3. Use Context Proactively
# Before starting work, get context
context = cog.get_context(task_id="current-task")
# Check for blockers
if context.filter_by_type("blocker"):
print("⚠ There are blockers - resolve these first")
# Check for relevant decisions
decisions = context.filter_by_type("decision")
for decision in decisions:
print(f"Remember: {decision.title} - {decision.content}")
4. Let Documents Organize Themselves
# ❌ Bad - manual organization
# User manually moves file to "somewhere logical"
# ✅ Good - semantic organization
metadata = cog.semantic_fs.index_file(file_path)
suggested = cog.semantic_fs.suggest_location(file_path)
print(f"This belongs in: {suggested}")
# Optional: auto-organize
if input("Auto-organize? (y/n): ") == 'y':
cog.semantic_fs.auto_organize(file_path, dry_run=False)
5. Keep Docs in Sync
# Regularly check doc status
out_of_sync = cog.doc_manager.check_all_docs()
if out_of_sync:
print(f"⚠ {len(out_of_sync)} documents need updating")
for doc in out_of_sync:
# Review and update
doc.update_from_code(next(iter(doc.code_references)))

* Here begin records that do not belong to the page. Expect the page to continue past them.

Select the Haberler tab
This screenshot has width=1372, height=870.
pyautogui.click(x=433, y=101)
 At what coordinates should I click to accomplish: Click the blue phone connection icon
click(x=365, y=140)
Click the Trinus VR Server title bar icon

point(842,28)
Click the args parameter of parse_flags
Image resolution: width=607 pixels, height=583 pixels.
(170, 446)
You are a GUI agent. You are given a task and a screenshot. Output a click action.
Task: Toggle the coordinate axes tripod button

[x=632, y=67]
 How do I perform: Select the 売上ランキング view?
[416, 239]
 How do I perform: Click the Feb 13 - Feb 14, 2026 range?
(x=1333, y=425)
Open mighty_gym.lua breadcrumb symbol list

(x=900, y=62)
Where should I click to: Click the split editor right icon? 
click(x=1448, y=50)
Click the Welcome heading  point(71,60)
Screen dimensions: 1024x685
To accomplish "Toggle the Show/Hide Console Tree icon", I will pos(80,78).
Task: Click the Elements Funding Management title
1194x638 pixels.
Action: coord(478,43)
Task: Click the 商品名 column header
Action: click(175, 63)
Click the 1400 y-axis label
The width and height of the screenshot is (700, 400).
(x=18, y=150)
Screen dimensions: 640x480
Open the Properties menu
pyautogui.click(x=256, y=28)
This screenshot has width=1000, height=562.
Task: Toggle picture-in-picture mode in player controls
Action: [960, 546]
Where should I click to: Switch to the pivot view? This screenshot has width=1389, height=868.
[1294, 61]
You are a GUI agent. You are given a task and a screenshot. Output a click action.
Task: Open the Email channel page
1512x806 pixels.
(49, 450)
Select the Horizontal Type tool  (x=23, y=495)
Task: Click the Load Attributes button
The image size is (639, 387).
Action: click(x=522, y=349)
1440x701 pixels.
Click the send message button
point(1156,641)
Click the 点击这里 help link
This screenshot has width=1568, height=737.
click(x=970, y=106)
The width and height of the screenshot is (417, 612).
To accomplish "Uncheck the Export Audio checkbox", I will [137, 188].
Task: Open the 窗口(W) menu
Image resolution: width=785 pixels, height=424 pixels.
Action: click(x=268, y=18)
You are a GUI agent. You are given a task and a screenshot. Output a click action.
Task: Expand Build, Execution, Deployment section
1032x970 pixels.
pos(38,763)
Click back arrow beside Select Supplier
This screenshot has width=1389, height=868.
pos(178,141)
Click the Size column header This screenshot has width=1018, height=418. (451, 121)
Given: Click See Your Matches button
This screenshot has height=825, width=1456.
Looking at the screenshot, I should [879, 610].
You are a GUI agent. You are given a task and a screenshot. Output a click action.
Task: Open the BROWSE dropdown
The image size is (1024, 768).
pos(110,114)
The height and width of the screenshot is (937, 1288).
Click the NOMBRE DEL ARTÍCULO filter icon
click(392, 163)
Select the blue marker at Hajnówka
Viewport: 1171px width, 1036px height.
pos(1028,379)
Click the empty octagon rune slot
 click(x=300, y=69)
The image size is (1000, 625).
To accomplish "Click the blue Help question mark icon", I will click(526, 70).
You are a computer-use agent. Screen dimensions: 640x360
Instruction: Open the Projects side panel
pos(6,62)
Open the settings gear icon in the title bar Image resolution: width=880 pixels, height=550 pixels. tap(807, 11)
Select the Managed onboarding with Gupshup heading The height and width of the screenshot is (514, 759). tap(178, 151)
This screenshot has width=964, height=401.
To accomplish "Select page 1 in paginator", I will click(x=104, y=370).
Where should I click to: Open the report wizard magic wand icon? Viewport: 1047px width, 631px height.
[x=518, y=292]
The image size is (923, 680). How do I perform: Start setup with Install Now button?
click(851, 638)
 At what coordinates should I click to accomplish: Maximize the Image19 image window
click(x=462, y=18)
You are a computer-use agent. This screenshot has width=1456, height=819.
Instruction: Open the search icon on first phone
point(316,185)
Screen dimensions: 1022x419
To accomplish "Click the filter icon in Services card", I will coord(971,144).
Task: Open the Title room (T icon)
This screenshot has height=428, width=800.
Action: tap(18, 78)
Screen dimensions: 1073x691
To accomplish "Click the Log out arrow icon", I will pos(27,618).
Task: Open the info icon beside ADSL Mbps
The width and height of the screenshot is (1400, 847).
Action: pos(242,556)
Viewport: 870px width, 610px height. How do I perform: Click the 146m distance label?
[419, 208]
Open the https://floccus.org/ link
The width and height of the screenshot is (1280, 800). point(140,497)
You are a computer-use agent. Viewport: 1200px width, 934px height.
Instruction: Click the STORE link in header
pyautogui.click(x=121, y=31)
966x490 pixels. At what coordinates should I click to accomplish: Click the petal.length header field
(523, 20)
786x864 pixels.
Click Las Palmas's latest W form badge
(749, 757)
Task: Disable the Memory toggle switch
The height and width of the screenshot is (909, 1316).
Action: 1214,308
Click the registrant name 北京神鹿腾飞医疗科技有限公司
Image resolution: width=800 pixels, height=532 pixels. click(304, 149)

What Makes This Different?
Traditional Approach
- Files in arbitrary folders
- Context lives in people's heads
- Docs get out of sync
- Multi-agent chaos
- Downloads folder anarchy
Cognitive OS Approach
- Files organize by meaning and purpose
- Context is captured and connected
- Docs update themselves
- Agents coordinate cleanly
- Everything auto-organizes
The Big Picture
The Cognitive OS solves the fundamental problem: information silos and context loss.
Instead of:
- Searching for files by name
- Wondering why code exists
- Docs that lie
- Duplicate work
- Lost decisions
You get:
- Files that know what they are
- Code linked to purpose
- Docs that update themselves
- Clear collaboration
- Preserved context
This is how AI + humans should have been working all along.